■ **WHAT IS REQUIRED**
Search the entries below for the word "computer" and copy each line that has it.

■ **DATASET RECORDS**
○ ○ ○ ○ ○ ○ ○

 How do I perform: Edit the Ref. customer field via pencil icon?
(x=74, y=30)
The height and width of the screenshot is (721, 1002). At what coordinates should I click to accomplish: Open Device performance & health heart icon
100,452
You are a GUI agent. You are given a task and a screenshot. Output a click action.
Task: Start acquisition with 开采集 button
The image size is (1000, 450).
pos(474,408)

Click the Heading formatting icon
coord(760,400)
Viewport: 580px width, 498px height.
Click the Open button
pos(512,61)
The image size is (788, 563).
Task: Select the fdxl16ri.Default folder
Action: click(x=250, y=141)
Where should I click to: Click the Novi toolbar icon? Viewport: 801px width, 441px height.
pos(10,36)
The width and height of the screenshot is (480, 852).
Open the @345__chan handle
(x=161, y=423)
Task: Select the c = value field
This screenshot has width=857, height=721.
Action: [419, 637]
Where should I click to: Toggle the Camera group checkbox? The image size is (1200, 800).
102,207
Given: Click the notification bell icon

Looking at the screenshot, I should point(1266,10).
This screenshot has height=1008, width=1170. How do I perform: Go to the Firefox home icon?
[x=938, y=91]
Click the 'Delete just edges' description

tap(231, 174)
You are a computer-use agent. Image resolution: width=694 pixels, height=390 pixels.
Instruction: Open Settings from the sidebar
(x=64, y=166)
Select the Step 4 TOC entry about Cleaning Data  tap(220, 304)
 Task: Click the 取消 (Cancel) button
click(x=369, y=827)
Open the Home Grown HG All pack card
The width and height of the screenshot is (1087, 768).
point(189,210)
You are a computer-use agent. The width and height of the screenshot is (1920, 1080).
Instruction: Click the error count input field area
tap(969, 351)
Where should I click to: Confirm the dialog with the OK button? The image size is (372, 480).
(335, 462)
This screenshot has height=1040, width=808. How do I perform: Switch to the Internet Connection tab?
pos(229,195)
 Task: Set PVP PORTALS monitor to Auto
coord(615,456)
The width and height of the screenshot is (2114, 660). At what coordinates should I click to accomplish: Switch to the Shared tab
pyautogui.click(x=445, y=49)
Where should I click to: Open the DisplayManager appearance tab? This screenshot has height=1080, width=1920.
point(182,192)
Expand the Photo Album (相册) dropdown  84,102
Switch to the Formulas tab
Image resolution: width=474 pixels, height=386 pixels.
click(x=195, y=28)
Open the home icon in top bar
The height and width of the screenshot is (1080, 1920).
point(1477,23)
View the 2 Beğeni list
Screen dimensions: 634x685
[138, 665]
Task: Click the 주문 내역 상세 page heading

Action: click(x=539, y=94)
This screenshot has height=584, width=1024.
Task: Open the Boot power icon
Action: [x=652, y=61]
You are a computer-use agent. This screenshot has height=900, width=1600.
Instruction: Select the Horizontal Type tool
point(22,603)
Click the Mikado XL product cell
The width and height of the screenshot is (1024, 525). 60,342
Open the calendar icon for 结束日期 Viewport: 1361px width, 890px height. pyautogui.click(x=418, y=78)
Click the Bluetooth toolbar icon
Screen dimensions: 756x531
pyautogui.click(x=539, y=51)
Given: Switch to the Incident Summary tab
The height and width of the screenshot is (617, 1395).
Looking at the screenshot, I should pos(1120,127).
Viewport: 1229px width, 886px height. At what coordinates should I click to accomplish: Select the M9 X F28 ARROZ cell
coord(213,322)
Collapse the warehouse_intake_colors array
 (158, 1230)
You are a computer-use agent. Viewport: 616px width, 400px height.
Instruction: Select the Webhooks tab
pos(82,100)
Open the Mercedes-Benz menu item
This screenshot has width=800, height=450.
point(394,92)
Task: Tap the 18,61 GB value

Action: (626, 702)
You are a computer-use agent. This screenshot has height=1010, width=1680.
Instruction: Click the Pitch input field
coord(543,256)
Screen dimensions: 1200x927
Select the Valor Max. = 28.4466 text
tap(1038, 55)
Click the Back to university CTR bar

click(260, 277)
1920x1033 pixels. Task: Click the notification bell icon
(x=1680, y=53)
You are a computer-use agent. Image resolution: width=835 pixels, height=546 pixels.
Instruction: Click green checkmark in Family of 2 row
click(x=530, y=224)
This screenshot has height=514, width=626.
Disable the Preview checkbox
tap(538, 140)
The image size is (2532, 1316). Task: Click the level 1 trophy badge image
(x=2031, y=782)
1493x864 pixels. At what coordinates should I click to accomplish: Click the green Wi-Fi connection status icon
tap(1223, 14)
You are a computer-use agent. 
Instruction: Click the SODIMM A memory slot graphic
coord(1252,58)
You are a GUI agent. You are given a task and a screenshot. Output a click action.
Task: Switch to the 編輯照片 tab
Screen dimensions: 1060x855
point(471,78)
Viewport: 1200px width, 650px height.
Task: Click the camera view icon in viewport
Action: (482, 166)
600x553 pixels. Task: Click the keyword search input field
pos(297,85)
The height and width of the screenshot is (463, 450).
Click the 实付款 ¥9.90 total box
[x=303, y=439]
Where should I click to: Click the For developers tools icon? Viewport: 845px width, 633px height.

○ ○ ○ ○ ○ ○ ○

■ **RESPONSE**
You are a computer-use agent. Image resolution: width=694 pixels, height=390 pixels.
You are a computer-use agent. The width and height of the screenshot is (1920, 1080).
You are a computer-use agent. This screenshot has height=900, width=1600.
You are a computer-use agent. Viewport: 616px width, 400px height.
You are a computer-use agent. This screenshot has height=1010, width=1680.
You are a computer-use agent. Image resolution: width=835 pixels, height=546 pixels.
You are a computer-use agent. 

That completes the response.